TRECHO
§ §
L.V.S., qualificado nos autos, foi denunciado perante este Juízo como incurso nos art. 20, caput, c.c. o disposto no § 2º, da Lei nº 7.716/89, por quatro vezes, na forma do art. 69, do Código Penal, porque em 7 de abril de 2005, às 7h51, por meio da Rede Mundial de Computadores, denominada Internet, pelo site de relacionamento denominado “Orkut”, praticou, induziu e incitou a discriminação e o preconceito de raça (negra ou preta) e cor (negra ou preta), cometendo-os por intermédio do referido meio de comunicação social.

Consta, também, que no dia 29 de maio de 2005, às 9h57, também através da Internet, por meio do site de relacionamento denominado “Orkut”, o réu praticou, induziu e incitou a discriminação e o preconceito de raça (preta ou negra) e cor (preta ou negra), cometendo-os por intermédio do referido meio de comunicação social.

Consta, ainda, que no dia 26 de junho de 2005, às 16h39, o réu, disposto a propagar seu ódio racial e os ideais nazistas, teceu comentário preconceituoso contra integrantes da religião judaica, afirmando que o holocausto é uma mentira.

Consta, por fim, que no dia 27 de junho de 2005, por volta das 18 horas, no GAECO, situado na rua Minas Gerais, nº 316, Higienópolis, nesta Capital, o réu praticou a discriminação e o preconceito contra integrantes da religião judaica.
§ §
REQUISITO 1
Converta em um CSV de duas colunas, "texto" e "resposta", os registros que começam na linha que contém "Where should I click to: Select" e seguem até a linha que contém "click(884, 53)", incluindo as duas. Faça uma linha por registro, com cada campo entre aspas e as quebras de linha trocadas por espaços, e deixe as imagens de fora.

LINHAS
§ §
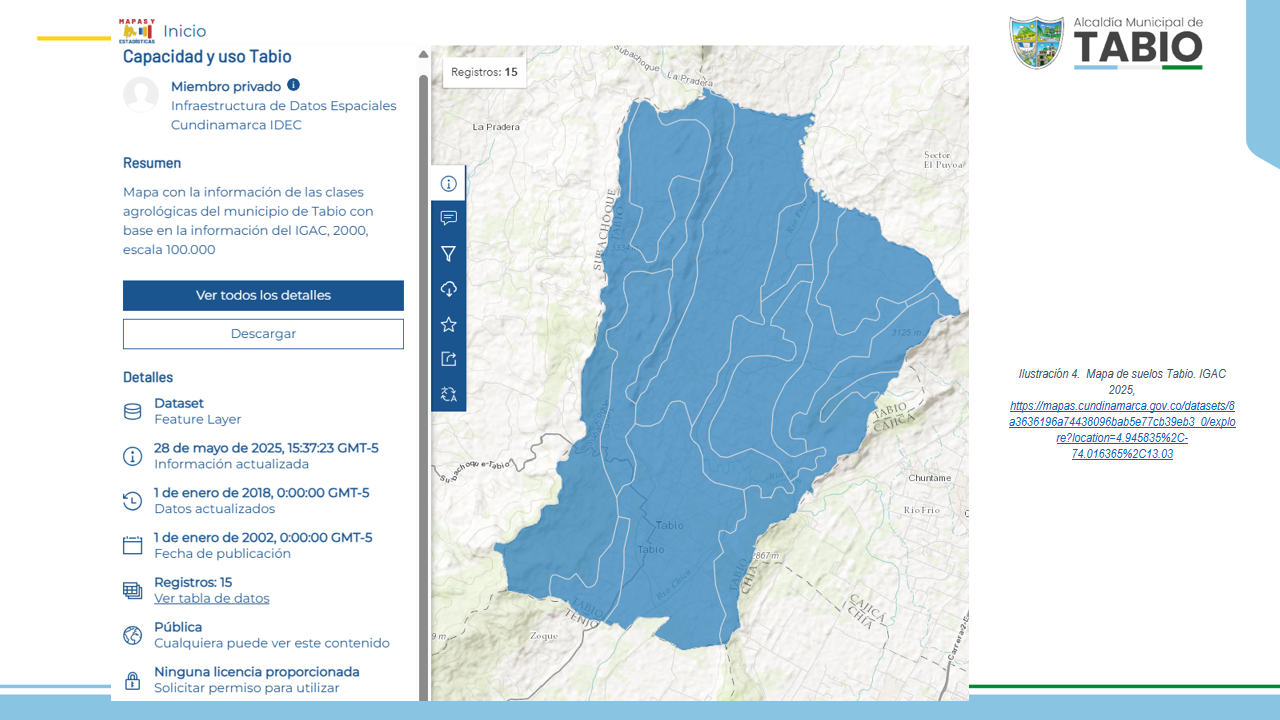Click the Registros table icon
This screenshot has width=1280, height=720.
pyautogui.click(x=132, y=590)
§ §
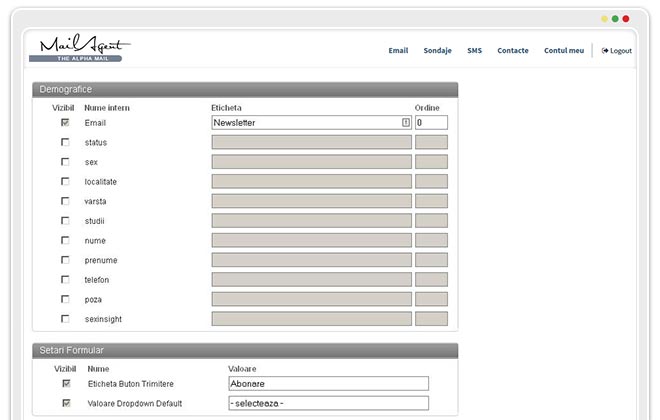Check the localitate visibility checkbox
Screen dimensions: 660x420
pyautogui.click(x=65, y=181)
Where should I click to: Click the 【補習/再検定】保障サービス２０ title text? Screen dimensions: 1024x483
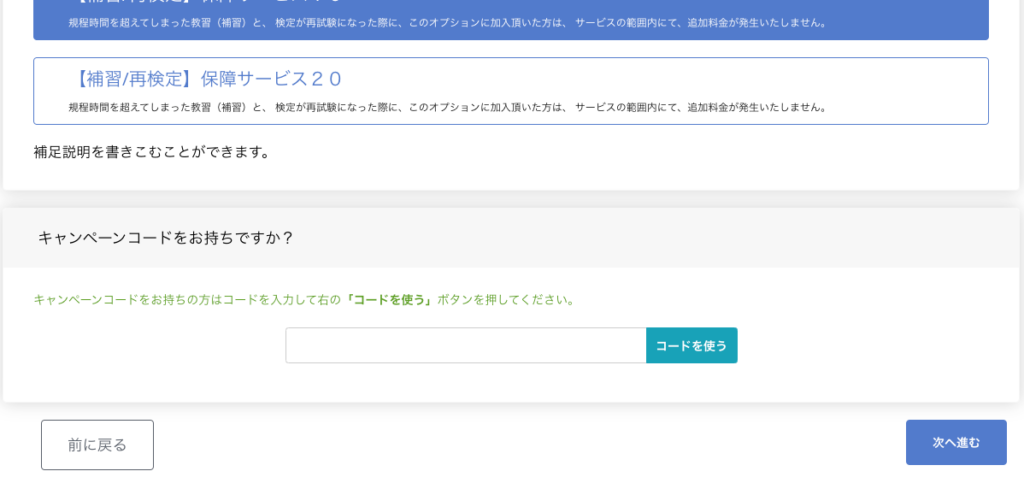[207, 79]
§ §
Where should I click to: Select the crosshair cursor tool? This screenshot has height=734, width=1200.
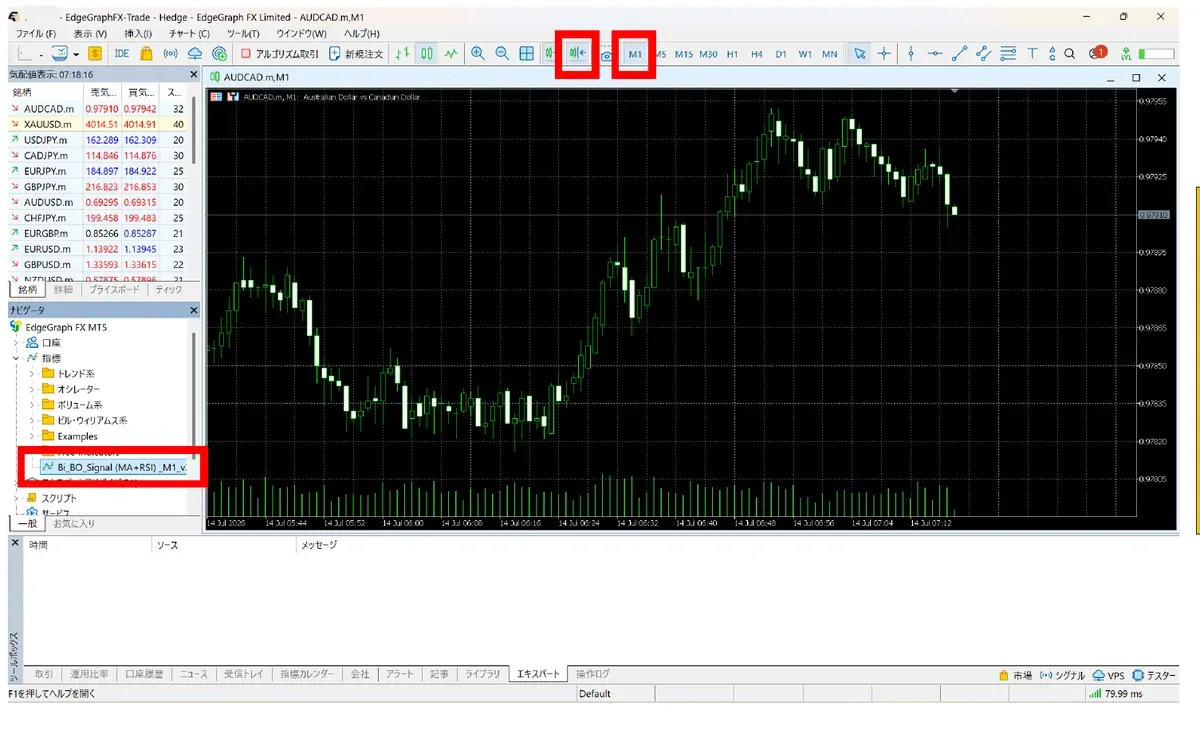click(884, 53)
§ §
REQUISITO 2
Segundo o trecho, por meio de qual site de relacionamento o réu cometeu os atos de 7 de abril e de 29 de maio de 2005?

RESPOSTA FINAL 1
texto,resposta
"Where should I click to: Select the crosshair cursor tool? This screenshot has height=734, width=1200.","click(884, 53)"

RESPOSTA FINAL 2
Pelo Orkut.